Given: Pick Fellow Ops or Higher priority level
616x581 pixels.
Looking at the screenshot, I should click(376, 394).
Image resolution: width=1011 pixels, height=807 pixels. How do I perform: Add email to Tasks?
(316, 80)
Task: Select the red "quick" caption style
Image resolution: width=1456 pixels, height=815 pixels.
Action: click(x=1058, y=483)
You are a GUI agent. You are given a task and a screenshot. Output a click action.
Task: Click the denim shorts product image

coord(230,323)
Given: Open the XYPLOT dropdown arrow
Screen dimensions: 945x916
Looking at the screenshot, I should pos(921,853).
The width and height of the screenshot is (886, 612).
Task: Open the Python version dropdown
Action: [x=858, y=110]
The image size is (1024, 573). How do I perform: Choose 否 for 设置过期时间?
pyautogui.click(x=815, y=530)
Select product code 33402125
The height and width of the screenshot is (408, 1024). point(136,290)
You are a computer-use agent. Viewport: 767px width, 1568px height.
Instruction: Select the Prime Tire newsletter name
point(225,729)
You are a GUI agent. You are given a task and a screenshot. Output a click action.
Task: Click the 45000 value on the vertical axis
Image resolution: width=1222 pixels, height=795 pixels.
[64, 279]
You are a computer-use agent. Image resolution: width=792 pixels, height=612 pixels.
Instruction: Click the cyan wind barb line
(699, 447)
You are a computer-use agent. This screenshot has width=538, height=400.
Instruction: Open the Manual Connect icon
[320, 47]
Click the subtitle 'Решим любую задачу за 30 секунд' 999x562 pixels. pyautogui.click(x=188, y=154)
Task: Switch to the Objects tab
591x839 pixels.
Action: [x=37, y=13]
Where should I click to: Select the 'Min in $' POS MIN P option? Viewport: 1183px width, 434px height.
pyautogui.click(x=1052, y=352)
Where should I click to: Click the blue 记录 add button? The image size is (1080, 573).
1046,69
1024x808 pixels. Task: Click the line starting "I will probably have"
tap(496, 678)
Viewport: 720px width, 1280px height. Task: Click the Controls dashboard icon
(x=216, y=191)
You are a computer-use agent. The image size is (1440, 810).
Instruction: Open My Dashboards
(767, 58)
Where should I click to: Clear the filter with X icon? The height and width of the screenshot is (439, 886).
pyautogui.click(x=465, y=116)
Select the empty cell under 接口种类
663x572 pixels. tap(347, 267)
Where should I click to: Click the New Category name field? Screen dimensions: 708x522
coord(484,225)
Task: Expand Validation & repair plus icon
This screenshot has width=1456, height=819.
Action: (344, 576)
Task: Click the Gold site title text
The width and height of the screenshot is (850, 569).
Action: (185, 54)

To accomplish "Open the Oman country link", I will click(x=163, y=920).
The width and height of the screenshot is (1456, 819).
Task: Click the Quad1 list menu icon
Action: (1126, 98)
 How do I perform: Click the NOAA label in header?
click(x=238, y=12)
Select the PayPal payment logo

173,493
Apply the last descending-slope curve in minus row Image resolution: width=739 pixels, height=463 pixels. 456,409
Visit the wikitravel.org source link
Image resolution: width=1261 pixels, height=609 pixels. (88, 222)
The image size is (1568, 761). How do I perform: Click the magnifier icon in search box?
-=-=-=-=-
What you have to do:
Output every entry shown above, exactly.

Written reply:
Given: Pick Fellow Ops or Higher priority level
616x581 pixels.
Looking at the screenshot, I should click(376, 394).
Image resolution: width=1011 pixels, height=807 pixels. How do I perform: Add email to Tasks?
(316, 80)
Task: Select the red "quick" caption style
Image resolution: width=1456 pixels, height=815 pixels.
Action: click(x=1058, y=483)
You are a GUI agent. You are given a task and a screenshot. Output a click action.
Task: Click the denim shorts product image

coord(230,323)
Given: Open the XYPLOT dropdown arrow
Screen dimensions: 945x916
Looking at the screenshot, I should pos(921,853).
The width and height of the screenshot is (886, 612).
Task: Open the Python version dropdown
Action: [x=858, y=110]
The image size is (1024, 573). How do I perform: Choose 否 for 设置过期时间?
pyautogui.click(x=815, y=530)
Select product code 33402125
The height and width of the screenshot is (408, 1024). point(136,290)
You are a computer-use agent. Viewport: 767px width, 1568px height.
Instruction: Select the Prime Tire newsletter name
point(225,729)
You are a GUI agent. You are given a task and a screenshot. Output a click action.
Task: Click the 45000 value on the vertical axis
Image resolution: width=1222 pixels, height=795 pixels.
[64, 279]
You are a computer-use agent. Image resolution: width=792 pixels, height=612 pixels.
Instruction: Click the cyan wind barb line
(699, 447)
You are a computer-use agent. This screenshot has width=538, height=400.
Instruction: Open the Manual Connect icon
[320, 47]
Click the subtitle 'Решим любую задачу за 30 секунд' 999x562 pixels. pyautogui.click(x=188, y=154)
Task: Switch to the Objects tab
591x839 pixels.
Action: [x=37, y=13]
Where should I click to: Select the 'Min in $' POS MIN P option? Viewport: 1183px width, 434px height.
pyautogui.click(x=1052, y=352)
Where should I click to: Click the blue 记录 add button? The image size is (1080, 573).
1046,69
1024x808 pixels. Task: Click the line starting "I will probably have"
tap(496, 678)
Viewport: 720px width, 1280px height. Task: Click the Controls dashboard icon
(x=216, y=191)
You are a computer-use agent. The image size is (1440, 810).
Instruction: Open My Dashboards
(767, 58)
Where should I click to: Clear the filter with X icon? The height and width of the screenshot is (439, 886).
pyautogui.click(x=465, y=116)
Select the empty cell under 接口种类
663x572 pixels. tap(347, 267)
Where should I click to: Click the New Category name field? Screen dimensions: 708x522
coord(484,225)
Task: Expand Validation & repair plus icon
This screenshot has width=1456, height=819.
Action: (344, 576)
Task: Click the Gold site title text
The width and height of the screenshot is (850, 569).
Action: (185, 54)

To accomplish "Open the Oman country link", I will click(x=163, y=920).
The width and height of the screenshot is (1456, 819).
Task: Click the Quad1 list menu icon
Action: (1126, 98)
 How do I perform: Click the NOAA label in header?
click(x=238, y=12)
Select the PayPal payment logo

173,493
Apply the last descending-slope curve in minus row Image resolution: width=739 pixels, height=463 pixels. 456,409
Visit the wikitravel.org source link
Image resolution: width=1261 pixels, height=609 pixels. (88, 222)
The image size is (1568, 761). How do I perform: Click the magnifier icon in search box?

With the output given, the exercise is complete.